In this short tutorial, we cover recent methods to analyze and model network data accessible as a stream of edges, such as interactions in a social network service, or any other graph database with real-time updates from a stream. First we introduce the data streaming computational model and give examples of the so-called temporal networks. We describe how traditional graph properties (sampling, subgraph counting, graph query evaluation, etc.), low-rank approximation, network embedding, link prediction, and centrality algorithms can be implemented and updated while the edge stream is processed. As an outlook, we discuss among others distributed data stream processing engines and concept drift detection in streams.
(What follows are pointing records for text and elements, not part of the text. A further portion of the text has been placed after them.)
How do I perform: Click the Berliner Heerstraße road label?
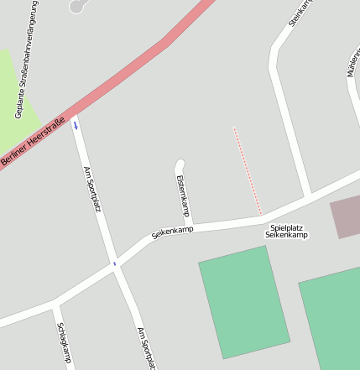tap(33, 140)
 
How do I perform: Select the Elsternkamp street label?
tap(182, 195)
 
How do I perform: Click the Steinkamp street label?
tap(300, 13)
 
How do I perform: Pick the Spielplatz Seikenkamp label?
tap(287, 232)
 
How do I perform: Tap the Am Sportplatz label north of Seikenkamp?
tap(91, 189)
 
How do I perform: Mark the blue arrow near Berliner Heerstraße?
tap(76, 126)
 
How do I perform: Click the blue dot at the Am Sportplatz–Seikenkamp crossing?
tap(114, 263)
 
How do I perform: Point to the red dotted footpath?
tap(247, 170)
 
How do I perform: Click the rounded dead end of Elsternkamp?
tap(179, 164)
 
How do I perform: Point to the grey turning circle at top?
tap(77, 6)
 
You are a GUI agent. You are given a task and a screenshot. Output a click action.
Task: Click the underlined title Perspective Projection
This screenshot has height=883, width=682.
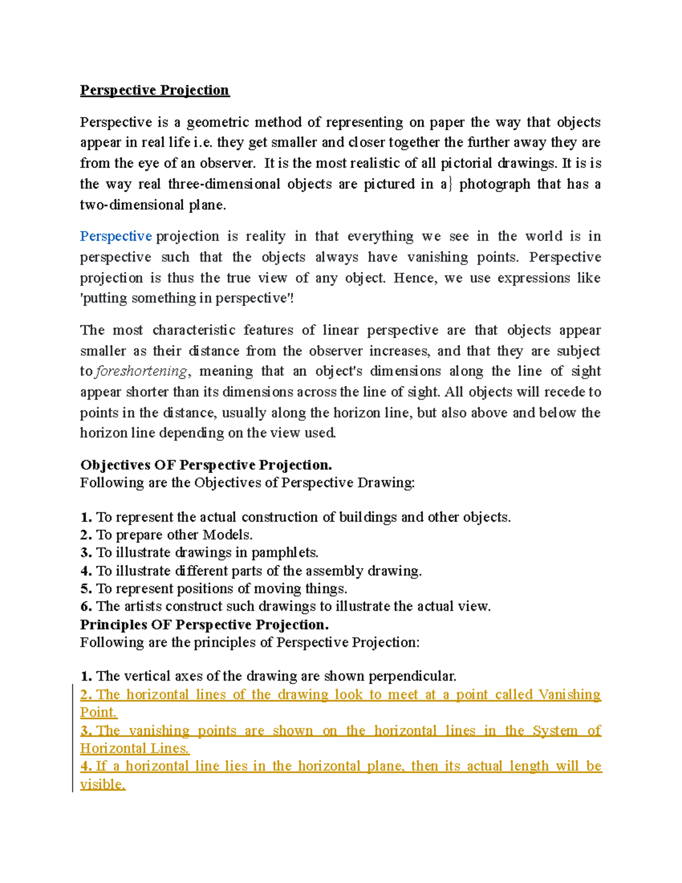[155, 90]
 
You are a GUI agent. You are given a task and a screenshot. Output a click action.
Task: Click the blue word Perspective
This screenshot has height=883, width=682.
[116, 237]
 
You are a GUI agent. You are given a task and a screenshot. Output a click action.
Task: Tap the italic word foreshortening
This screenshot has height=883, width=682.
[141, 371]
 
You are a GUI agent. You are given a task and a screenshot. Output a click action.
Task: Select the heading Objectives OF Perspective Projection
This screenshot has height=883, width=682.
[206, 465]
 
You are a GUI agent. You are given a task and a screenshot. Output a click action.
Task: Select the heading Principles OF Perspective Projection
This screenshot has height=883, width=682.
[204, 625]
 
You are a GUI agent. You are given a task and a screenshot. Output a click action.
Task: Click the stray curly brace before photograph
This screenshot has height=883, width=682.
[450, 185]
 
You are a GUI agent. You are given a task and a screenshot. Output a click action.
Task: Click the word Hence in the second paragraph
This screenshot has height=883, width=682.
[414, 278]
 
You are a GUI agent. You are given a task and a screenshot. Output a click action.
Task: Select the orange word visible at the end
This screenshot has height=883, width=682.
[102, 785]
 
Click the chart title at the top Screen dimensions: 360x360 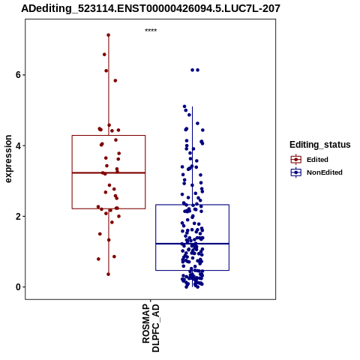(x=151, y=8)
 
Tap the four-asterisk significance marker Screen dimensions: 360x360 (x=151, y=30)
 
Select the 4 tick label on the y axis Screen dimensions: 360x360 (x=18, y=146)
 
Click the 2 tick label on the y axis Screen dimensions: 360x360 (x=18, y=216)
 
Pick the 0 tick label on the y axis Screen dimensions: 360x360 (x=18, y=287)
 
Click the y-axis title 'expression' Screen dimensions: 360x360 (x=8, y=159)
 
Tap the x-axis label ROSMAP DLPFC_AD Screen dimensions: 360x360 (x=151, y=328)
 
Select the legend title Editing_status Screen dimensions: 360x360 (x=320, y=145)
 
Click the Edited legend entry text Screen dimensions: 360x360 (x=317, y=160)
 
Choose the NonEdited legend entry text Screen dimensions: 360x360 (x=325, y=172)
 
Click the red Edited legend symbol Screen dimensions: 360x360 (x=296, y=160)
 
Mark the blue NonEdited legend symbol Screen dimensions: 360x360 (x=296, y=172)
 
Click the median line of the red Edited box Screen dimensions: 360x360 (x=109, y=172)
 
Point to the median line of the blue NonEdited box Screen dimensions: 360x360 (x=192, y=244)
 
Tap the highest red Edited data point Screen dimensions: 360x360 (x=108, y=35)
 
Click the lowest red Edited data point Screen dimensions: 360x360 (x=108, y=274)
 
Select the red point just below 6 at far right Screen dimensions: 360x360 (x=116, y=80)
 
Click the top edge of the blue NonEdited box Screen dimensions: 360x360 (x=192, y=205)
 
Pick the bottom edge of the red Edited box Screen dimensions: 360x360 (x=109, y=208)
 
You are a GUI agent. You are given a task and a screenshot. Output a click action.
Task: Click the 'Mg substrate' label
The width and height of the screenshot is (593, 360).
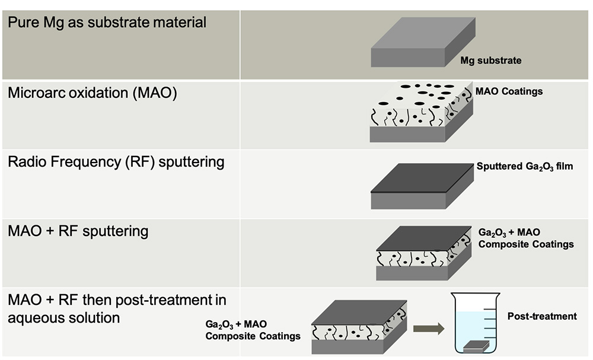[x=491, y=60]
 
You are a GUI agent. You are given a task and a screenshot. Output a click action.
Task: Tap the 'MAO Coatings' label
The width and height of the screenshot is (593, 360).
[x=509, y=91]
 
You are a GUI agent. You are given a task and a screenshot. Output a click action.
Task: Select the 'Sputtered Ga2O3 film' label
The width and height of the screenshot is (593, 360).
[x=525, y=167]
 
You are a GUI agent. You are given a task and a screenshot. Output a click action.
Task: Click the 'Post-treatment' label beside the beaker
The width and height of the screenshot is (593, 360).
[x=542, y=316]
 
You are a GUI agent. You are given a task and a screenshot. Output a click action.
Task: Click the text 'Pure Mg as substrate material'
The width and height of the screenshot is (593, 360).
[x=107, y=24]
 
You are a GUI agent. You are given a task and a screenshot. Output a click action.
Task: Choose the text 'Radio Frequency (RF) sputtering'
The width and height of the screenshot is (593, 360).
[x=116, y=162]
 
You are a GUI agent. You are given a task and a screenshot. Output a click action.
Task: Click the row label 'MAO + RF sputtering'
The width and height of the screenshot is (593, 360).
[x=78, y=231]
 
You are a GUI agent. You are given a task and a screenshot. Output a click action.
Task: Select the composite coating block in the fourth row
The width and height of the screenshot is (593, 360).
[x=423, y=253]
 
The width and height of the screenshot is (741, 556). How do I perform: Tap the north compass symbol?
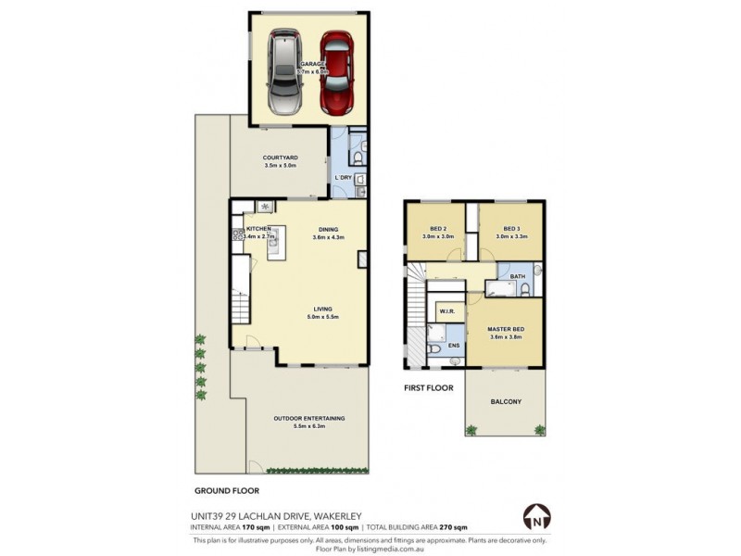535,516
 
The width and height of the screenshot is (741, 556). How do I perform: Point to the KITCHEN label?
257,229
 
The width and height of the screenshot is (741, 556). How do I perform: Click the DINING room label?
329,230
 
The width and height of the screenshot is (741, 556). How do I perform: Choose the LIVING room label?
322,310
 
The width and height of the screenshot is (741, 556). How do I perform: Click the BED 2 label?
439,229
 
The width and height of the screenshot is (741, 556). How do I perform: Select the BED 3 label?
511,229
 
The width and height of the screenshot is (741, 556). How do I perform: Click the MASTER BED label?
506,329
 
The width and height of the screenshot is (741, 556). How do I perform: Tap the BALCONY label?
506,401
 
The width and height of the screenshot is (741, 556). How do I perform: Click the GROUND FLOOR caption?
226,490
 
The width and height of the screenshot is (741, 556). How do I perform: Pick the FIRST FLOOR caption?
428,387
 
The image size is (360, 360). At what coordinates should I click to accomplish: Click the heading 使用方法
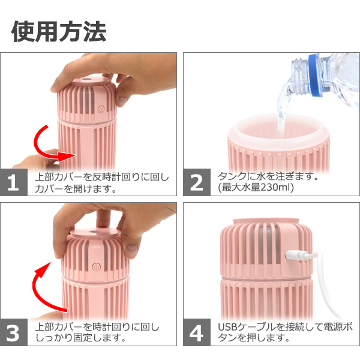(59, 31)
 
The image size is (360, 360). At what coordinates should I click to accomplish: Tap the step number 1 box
(14, 182)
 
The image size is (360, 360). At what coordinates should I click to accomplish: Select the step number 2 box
(197, 182)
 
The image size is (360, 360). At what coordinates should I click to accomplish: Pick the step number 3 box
(14, 332)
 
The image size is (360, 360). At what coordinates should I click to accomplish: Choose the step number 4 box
(197, 332)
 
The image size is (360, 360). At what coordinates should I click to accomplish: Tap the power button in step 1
(101, 109)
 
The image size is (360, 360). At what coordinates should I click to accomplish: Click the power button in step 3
(96, 267)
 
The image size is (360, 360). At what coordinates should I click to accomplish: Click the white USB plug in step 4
(296, 256)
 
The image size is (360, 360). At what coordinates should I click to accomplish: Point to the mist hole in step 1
(86, 80)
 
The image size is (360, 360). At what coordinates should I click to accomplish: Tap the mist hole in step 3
(95, 230)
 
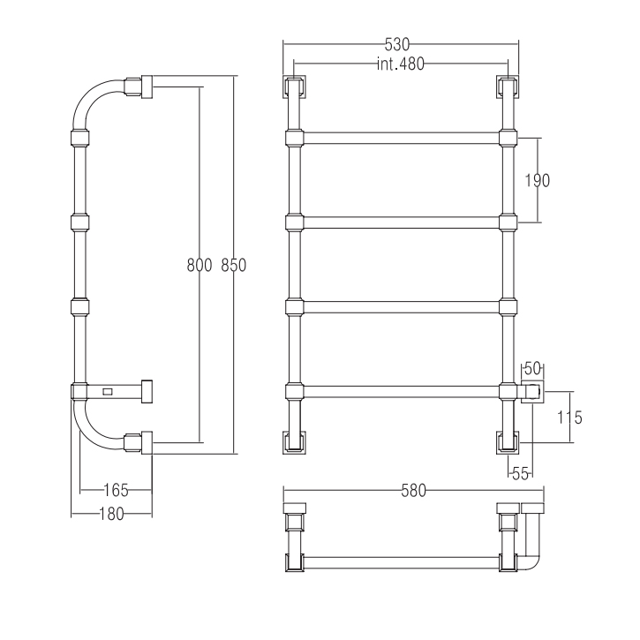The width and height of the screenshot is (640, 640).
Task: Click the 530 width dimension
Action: click(397, 44)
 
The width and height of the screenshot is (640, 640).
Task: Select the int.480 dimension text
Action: click(401, 64)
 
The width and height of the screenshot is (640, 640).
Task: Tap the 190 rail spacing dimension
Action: click(537, 180)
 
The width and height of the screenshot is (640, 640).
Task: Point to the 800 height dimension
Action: click(200, 266)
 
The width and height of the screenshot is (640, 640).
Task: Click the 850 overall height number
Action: click(233, 266)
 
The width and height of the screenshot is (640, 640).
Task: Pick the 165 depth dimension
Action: click(117, 490)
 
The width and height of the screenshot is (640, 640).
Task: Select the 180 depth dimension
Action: click(112, 515)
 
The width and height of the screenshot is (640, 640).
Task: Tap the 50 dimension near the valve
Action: click(532, 369)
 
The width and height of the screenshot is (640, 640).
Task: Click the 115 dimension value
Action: click(569, 418)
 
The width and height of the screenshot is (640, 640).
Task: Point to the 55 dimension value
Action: click(520, 474)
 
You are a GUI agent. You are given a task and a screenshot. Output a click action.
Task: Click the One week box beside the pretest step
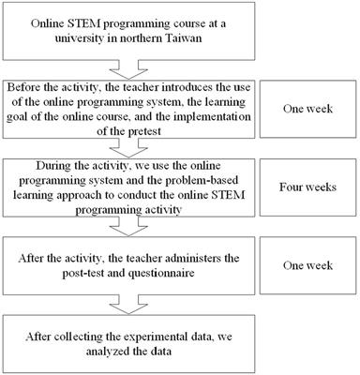308,108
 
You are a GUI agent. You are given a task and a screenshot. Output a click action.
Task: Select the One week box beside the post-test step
308,265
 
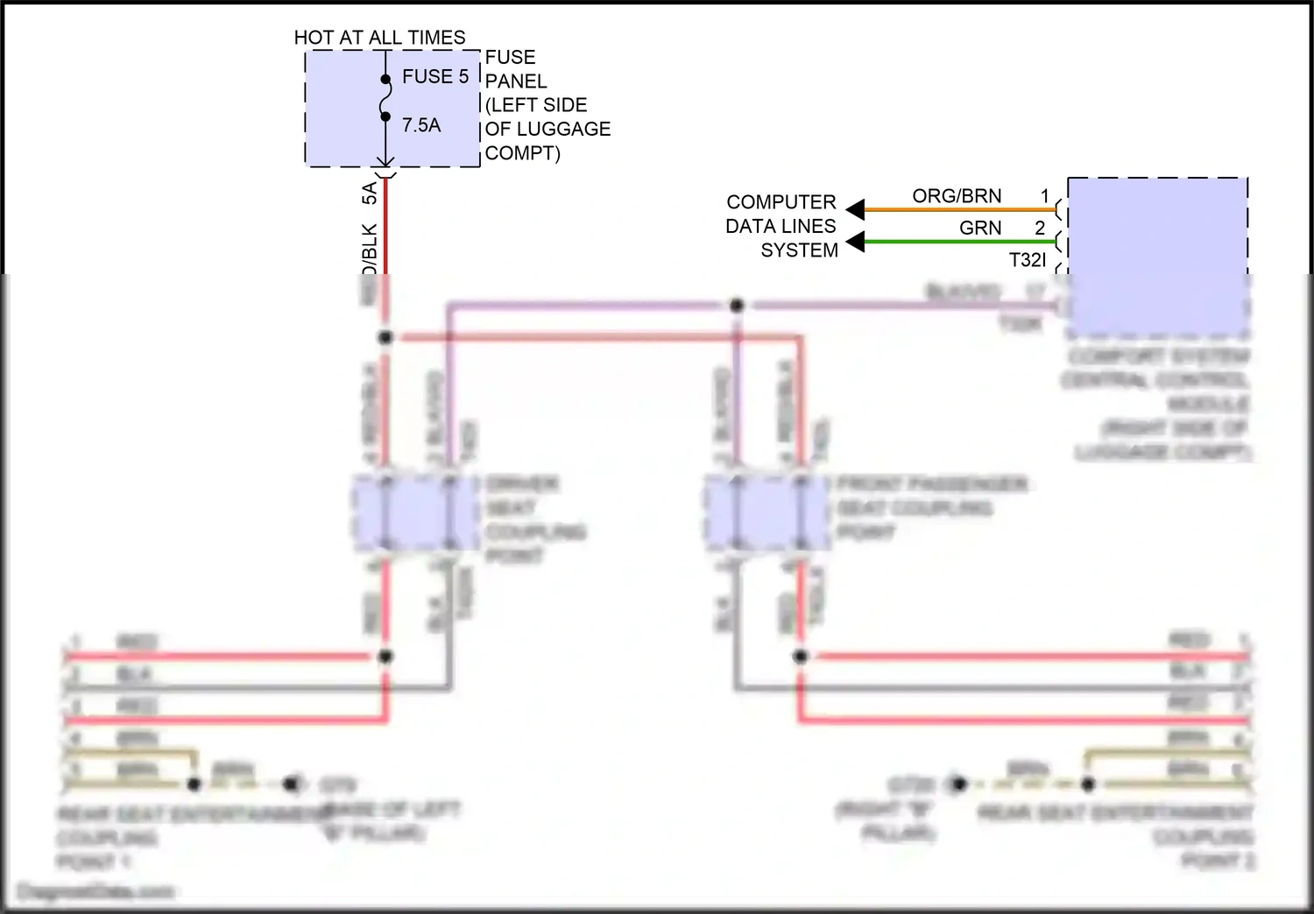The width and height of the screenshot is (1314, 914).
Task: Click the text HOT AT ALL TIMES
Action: [379, 38]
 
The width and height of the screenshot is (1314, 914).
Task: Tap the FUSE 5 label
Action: [435, 77]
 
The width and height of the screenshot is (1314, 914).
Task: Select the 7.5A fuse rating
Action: [421, 126]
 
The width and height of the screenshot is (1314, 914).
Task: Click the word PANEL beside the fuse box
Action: [516, 81]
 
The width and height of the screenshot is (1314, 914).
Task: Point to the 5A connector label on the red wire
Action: [370, 193]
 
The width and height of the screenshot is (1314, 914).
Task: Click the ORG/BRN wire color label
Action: [957, 196]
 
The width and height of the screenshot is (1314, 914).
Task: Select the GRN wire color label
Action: [980, 228]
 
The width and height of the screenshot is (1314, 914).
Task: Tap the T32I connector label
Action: [1028, 260]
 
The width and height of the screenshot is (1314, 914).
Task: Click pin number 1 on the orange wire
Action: [1044, 196]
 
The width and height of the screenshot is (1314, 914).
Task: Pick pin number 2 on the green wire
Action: [1040, 228]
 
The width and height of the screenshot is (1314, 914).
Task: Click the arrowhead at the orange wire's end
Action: [855, 210]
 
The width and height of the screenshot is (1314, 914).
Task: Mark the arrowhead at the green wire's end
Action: [855, 242]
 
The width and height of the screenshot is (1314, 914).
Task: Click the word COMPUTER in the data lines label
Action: [781, 202]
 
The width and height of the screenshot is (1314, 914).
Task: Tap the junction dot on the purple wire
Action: [737, 306]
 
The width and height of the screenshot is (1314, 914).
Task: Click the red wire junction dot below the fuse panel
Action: [385, 337]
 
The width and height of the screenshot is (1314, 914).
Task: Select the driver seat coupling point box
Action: [416, 513]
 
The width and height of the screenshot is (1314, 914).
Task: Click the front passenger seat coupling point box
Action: [767, 513]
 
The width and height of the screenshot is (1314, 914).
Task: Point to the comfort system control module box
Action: [1157, 257]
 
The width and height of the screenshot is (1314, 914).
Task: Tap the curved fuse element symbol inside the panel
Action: [385, 97]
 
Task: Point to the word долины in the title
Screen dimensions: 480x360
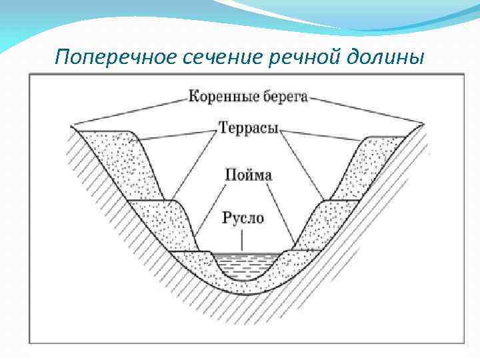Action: coord(386,58)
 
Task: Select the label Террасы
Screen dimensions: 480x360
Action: coord(247,127)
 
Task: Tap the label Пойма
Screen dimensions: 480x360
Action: coord(248,175)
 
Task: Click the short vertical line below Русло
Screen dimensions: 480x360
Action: coord(243,241)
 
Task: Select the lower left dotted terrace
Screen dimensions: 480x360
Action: coord(163,220)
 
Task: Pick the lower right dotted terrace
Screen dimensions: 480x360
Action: coord(323,220)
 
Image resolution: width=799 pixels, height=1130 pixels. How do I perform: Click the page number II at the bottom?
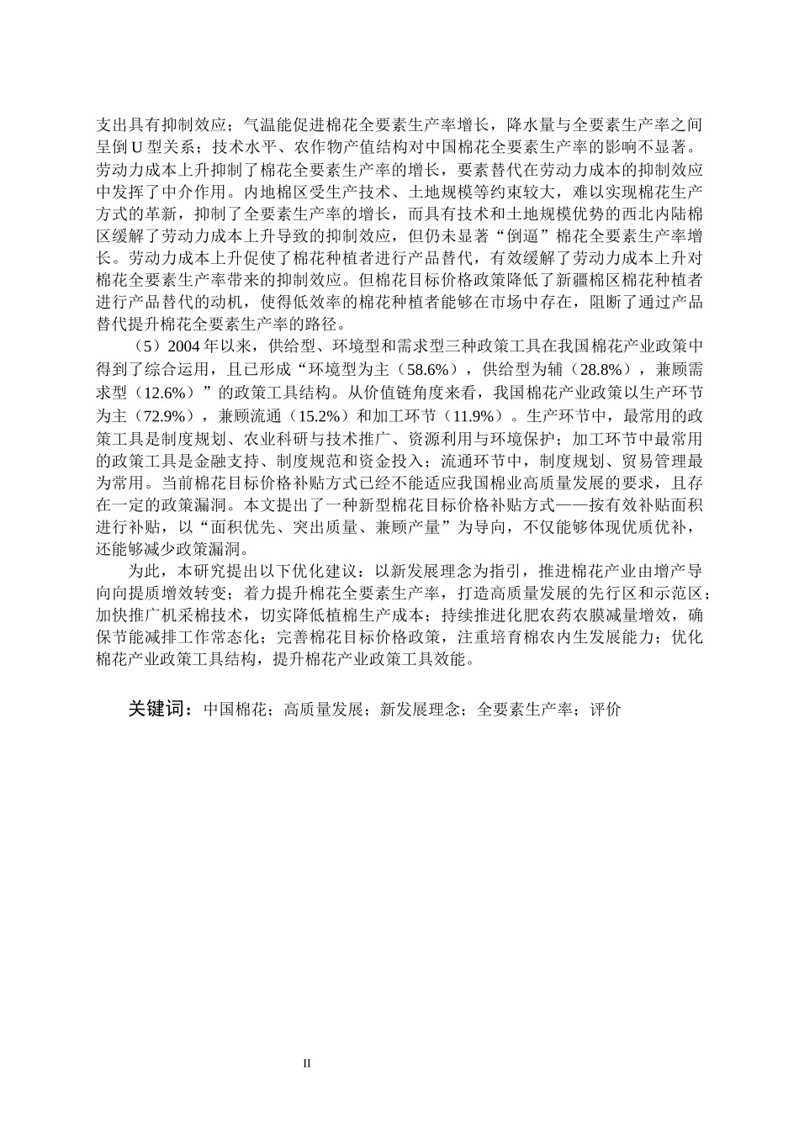click(307, 1064)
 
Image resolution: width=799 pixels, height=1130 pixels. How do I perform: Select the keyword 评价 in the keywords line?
click(605, 710)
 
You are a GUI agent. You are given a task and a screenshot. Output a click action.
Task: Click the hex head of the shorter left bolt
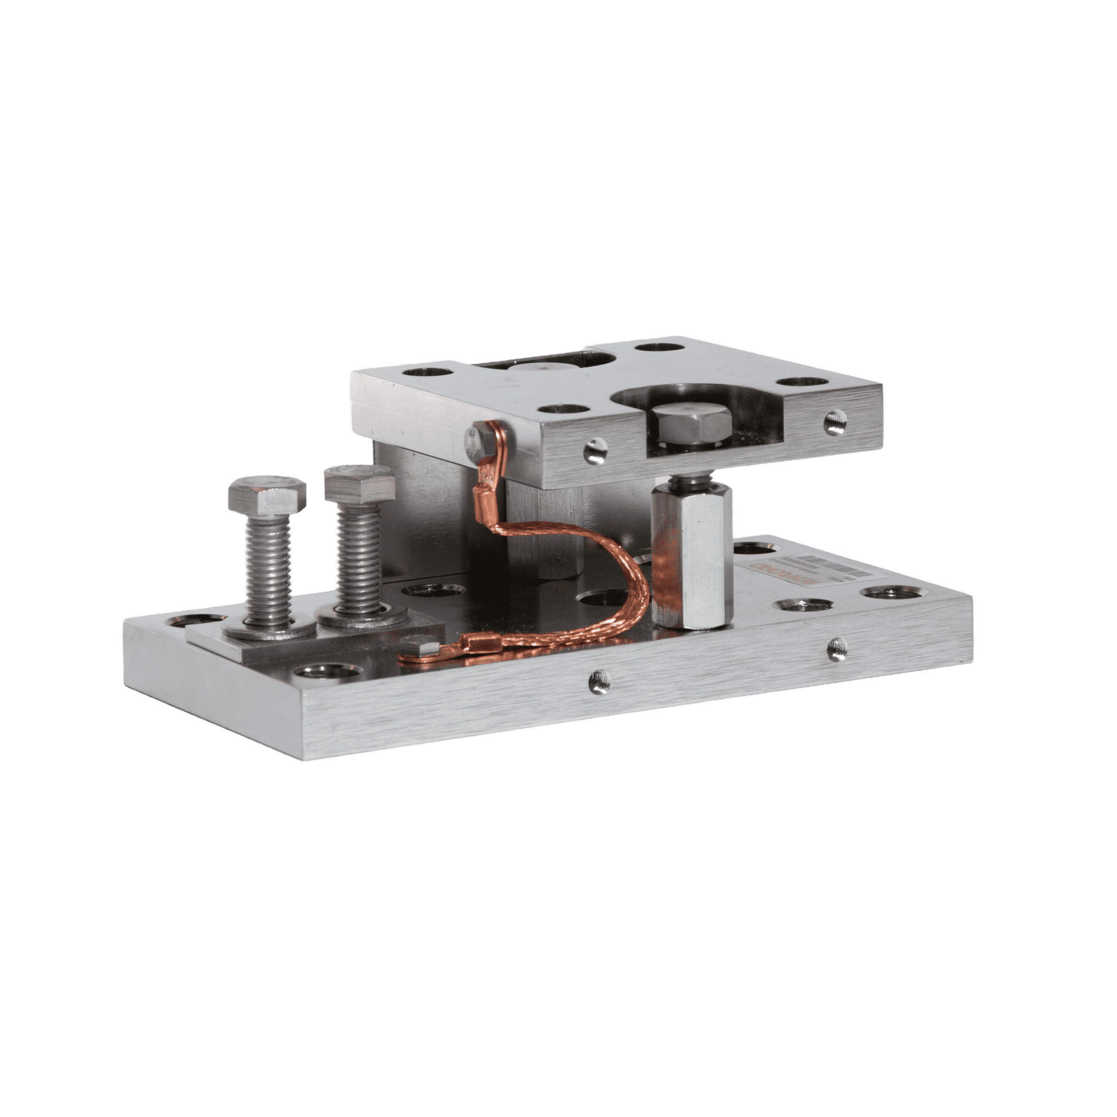tap(266, 494)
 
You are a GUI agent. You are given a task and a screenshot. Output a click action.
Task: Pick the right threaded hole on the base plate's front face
tap(834, 649)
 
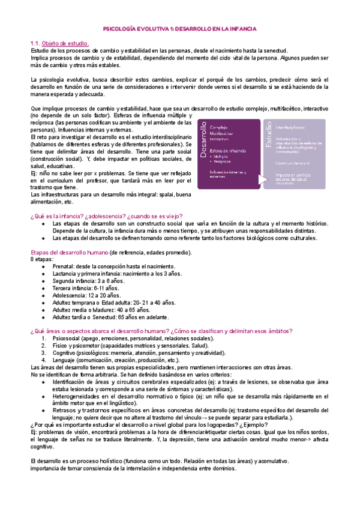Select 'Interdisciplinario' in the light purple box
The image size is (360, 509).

For most part, we provide sample data and implementation as Python codes packaged in a Docker image.
图形流分析教程
在这个简短的教程中,我们介绍了最近的方法来分析和建模作为边缘流可访问的网络数据,例如社交网络服务中的交互,或任何其他具有流实时更新的图形数据库。首先,我们介绍了数据流计算模型,并给出了所谓的时间网络的例子。我们描述了如何在处理边缘流的同时实现和更新传统的图属性(采样、子图计数、图查询评估等)、低秩近似、网络嵌入、链接预测和中心性算法。展望未来,我们讨论了分布式数据流处理引擎和流中的漂移检测概念。在大多数情况下,我们以打包在Docker映像中的Python代码的形式提供示例数据和实现。
本文章由计算机程序翻译,如有差异,请以英文原文为准。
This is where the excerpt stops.